The Balance of Power
Though Seydin and the National Avant-Garde present an image of unity to the public, the truth is that the direction the political machine rockets towards is hotly contested. Outside of the echelarist ranks, there are even more that plot, awaiting their chance to seize power, either to enact their own vision of the future or to press the brakes and halt the careening journey towards an unknown destination.
Utmamci is the term used by Seydin to refer to those that charge into the dawn with stars in their eyes. It has come to refer to those that share Seydin's radical vision of a spiritually revitalized future and are willing to shake apart the pillars of reality to see it come to fruition. Though this faction is in power, with Seydin at the helm of the state, it is difficult to be a revolutionary once given the task of administrating a government, and many of their allies look at them with a mix of nervousness and distaste.
Within the National Avant-Garde, the Cesisti position themselves as a collectivist and staunchly anti-capitalist force in the party. They are more interested in the construction of a radical state than in the more metaphysical aspects of the Avant-Garde. Drawing into their ranks former communists and technocrats alike, the Cesisti push towards the creation of a centrally planned corporatist economy. Some in the party feel their bureaucratic imaginings threaten to sap momentum from the spiritual bloom of the revolution.
A small but influential faction of the National Avant-Garde, the Areti, led by their namesake Zührti Aret, position themselves outside of the radical-reactionary spectrum. They support a devolution of the state into a form of neofeudalism, marked by aristocratic idealism.
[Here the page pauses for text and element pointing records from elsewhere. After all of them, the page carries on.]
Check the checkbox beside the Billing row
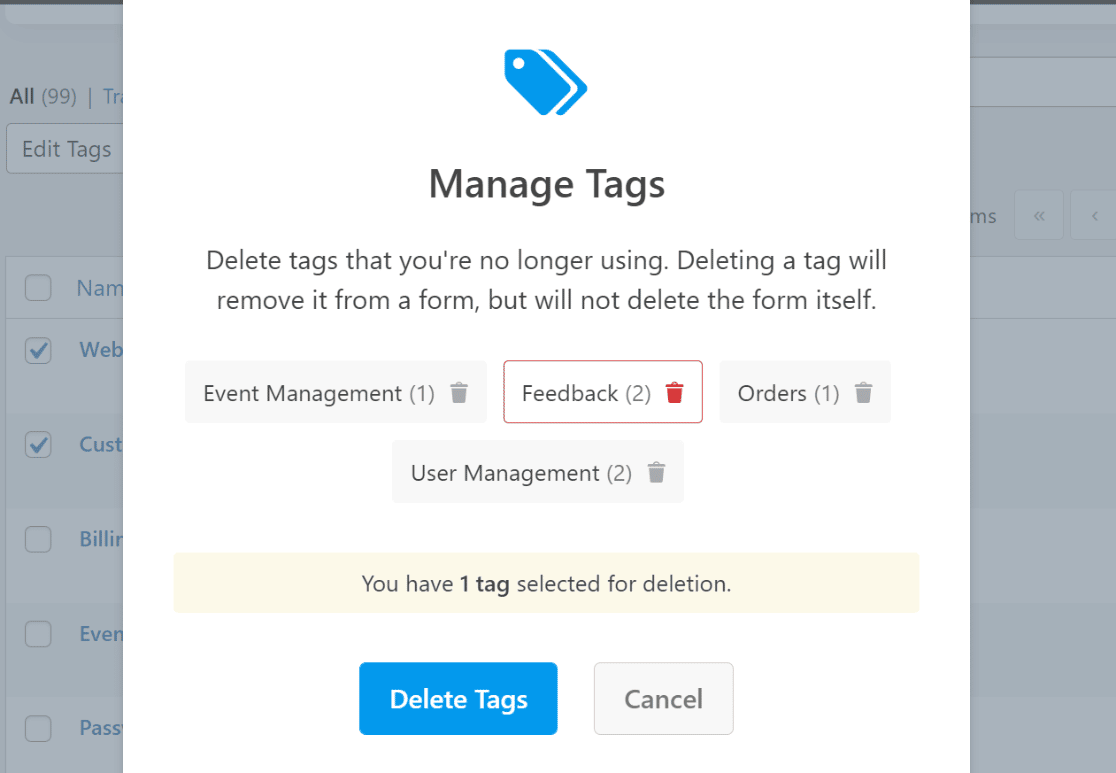 tap(38, 539)
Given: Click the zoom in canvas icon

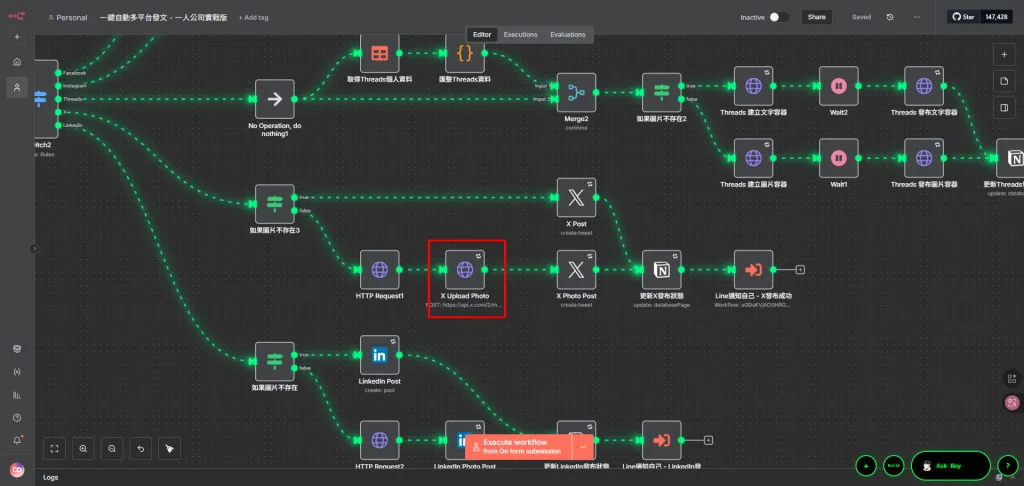Looking at the screenshot, I should coord(83,449).
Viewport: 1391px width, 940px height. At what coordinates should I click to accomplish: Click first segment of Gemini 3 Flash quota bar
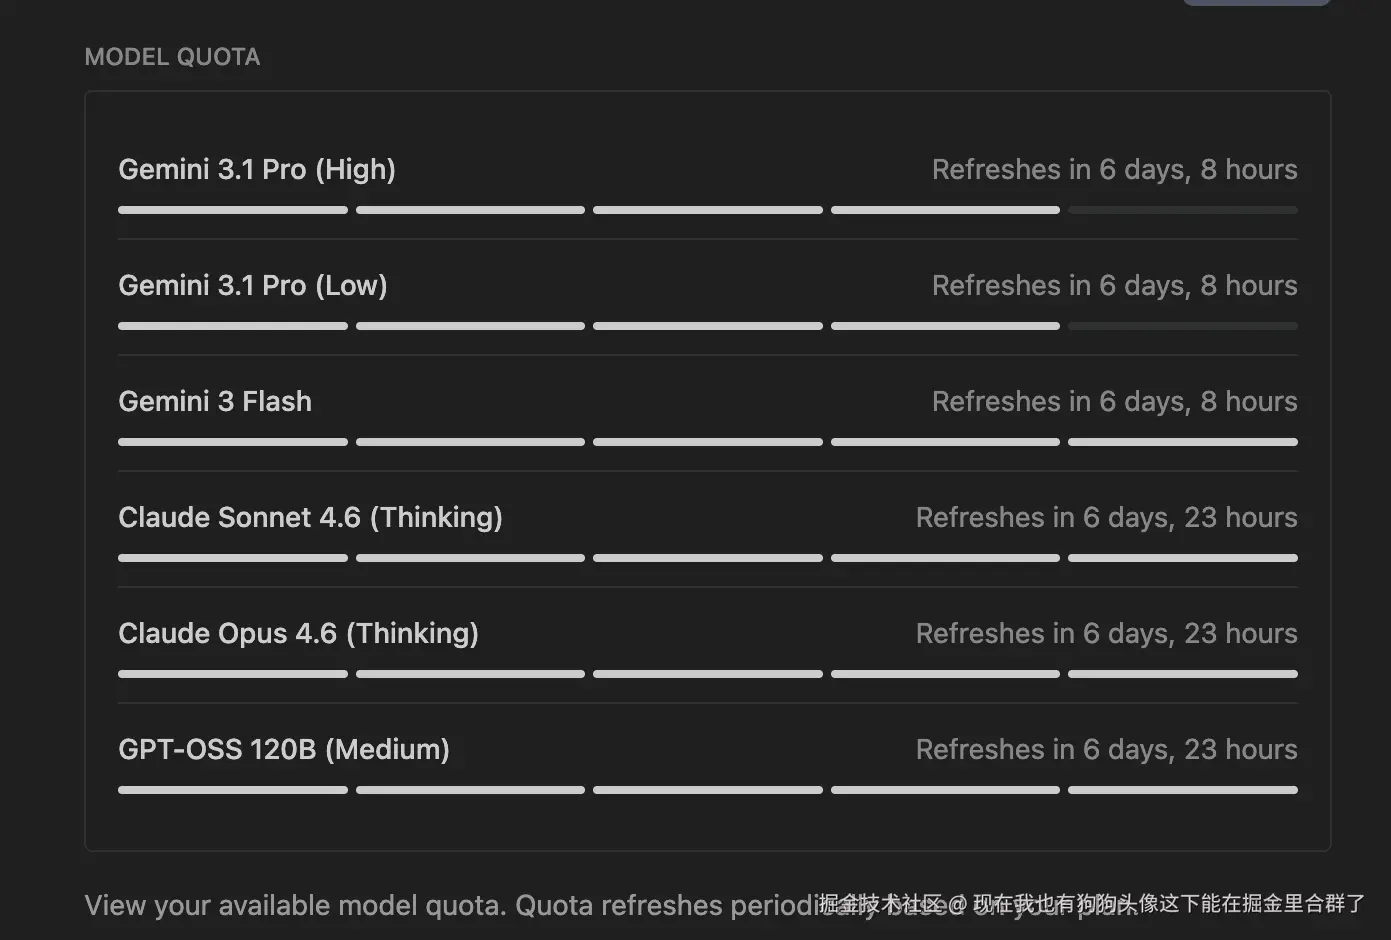233,442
The Kurufali represent a wide coalition of interests, mainly those of the aristocrats and reactionary bourgeoisie that turned to Seydin to ensure the maintenance of their power during the upheaval of the late Rönesans. They care little for the ideological posturing of the National Avant-Garde and often find their rhetoric and tactics concerning. Their hopes that Seydin and his party would be moderated by the needs of governance have proven empty, and they now find themselves the target of revolutionary terror in the shape of the Cultural Rejuvenation. They still wield enormous economic power and significant political influence within the administrative bureaucracies that have so far remained in place across much of Halar.
Many other factions exist outside of the National Avant-Garde, but for now, they are too disorganized for any one to offer much of a threat to the state.
A Revolution with a State
The movement that created Halar is not satisfied with the mere power of governance. They wish to create an entirely new society, driving away the malaise that they believe has gripped the world for centuries. The state itself is viewed as an experiment in form, and Seydin has called for a period of revolutionary upheaval to shake free from the remnants of the old world that clung to it. In practice, echelarist paramilitary cadres, particularly within the Sword of the Future, have sprung to action across Halar. They destroy the monuments of the old order, tear down government buildings, and ruthlessly attack the perceived enemies of the national revolution.
These enemies of the revolution include members of the Ridbhan diaspora, communists, libertarians, republicans, trade unionists, Khalgeshi, and other cultural or ethnic minorities that are resistant to assimilation. In the occupied Khalgesh administration, the Khalgeshi have been particularly targeted for assimilation and destruction. Propagandized as a response to the Khalgeshi betrayal during the war, Halar is working to force children into reeducation camps, relocate families out of their homes, and destroy all traces of Khalgeshi culture. Other minorities, particularly Ridbhans, face much the same treatment.